Rivers flow because of gravity. What makes ocean currents flow?

Tides contribute to coastal currents that travel short distances. Major surface ocean currents in the open ocean, however, are set in motion by the wind, which drags on the surface of the water as it blows. The water starts flowing in the same direction as the wind.

But currents do not simply track the wind. Other things, including the shape of the coastline and the seafloor, and most importantly the rotation of the Earth, influence the path of surface currents.

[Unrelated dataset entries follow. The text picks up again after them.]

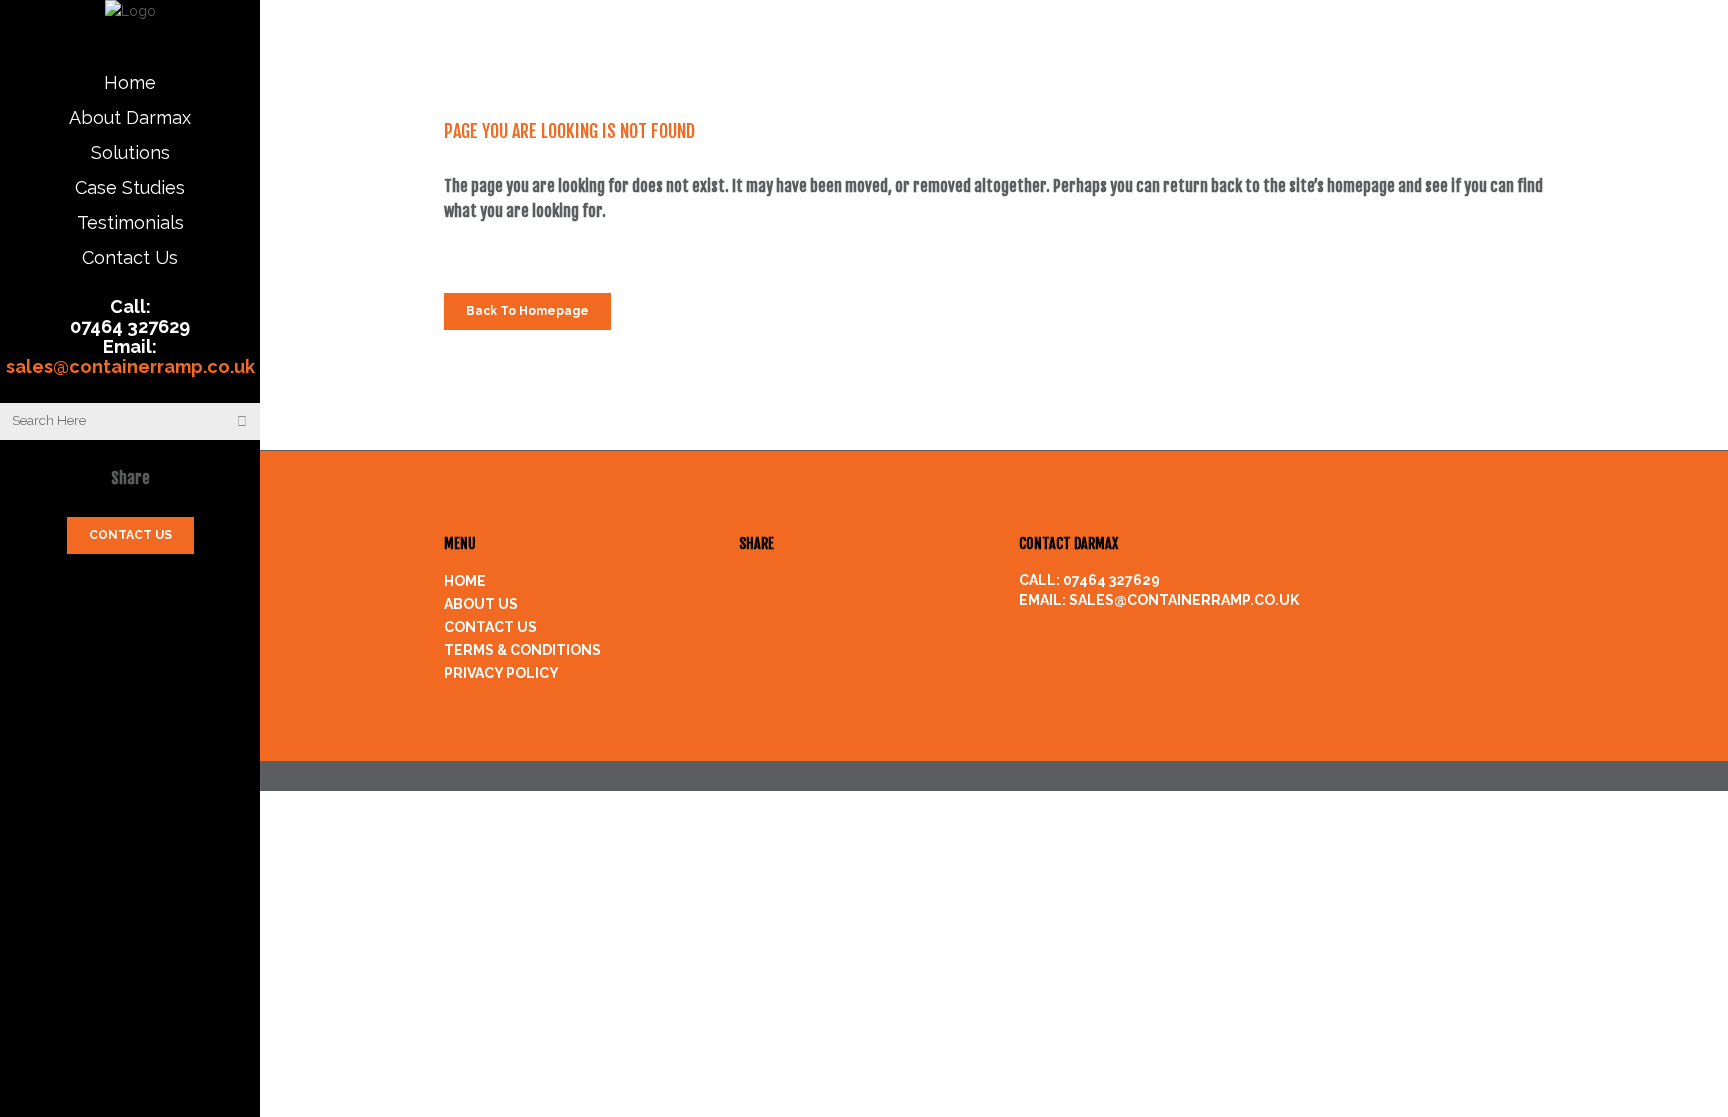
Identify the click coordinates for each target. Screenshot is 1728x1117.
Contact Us (490, 627)
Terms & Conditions (522, 650)
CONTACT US (130, 535)
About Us (481, 604)
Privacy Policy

In the Northern Hemisphere, for example, predictable winds called trade winds blow from east to west just above the equator. The winds pull surface water with them, creating currents. As these currents flow westward, the Coriolis effect—a force that results from the rotation of the Earth—deflects them. The currents then bend to the right, heading north. At about 30 degrees north latitude, a different set of winds, the westerlies, push the currents back to the east, producing a closed clockwise loop.

The same thing happens below the equator, in the Southern Hemisphere, except that here the Coriolis effect bends surface currents to the left, producing a counter-clockwise loop.

Large rotating currents that start near the equator are called subtropical gyres. There are five main gyres: the North and South Pacific Subtropical Gyres, the North and South Atlantic Subtropical Gyres, and the Indian Ocean Subtropical Gyre.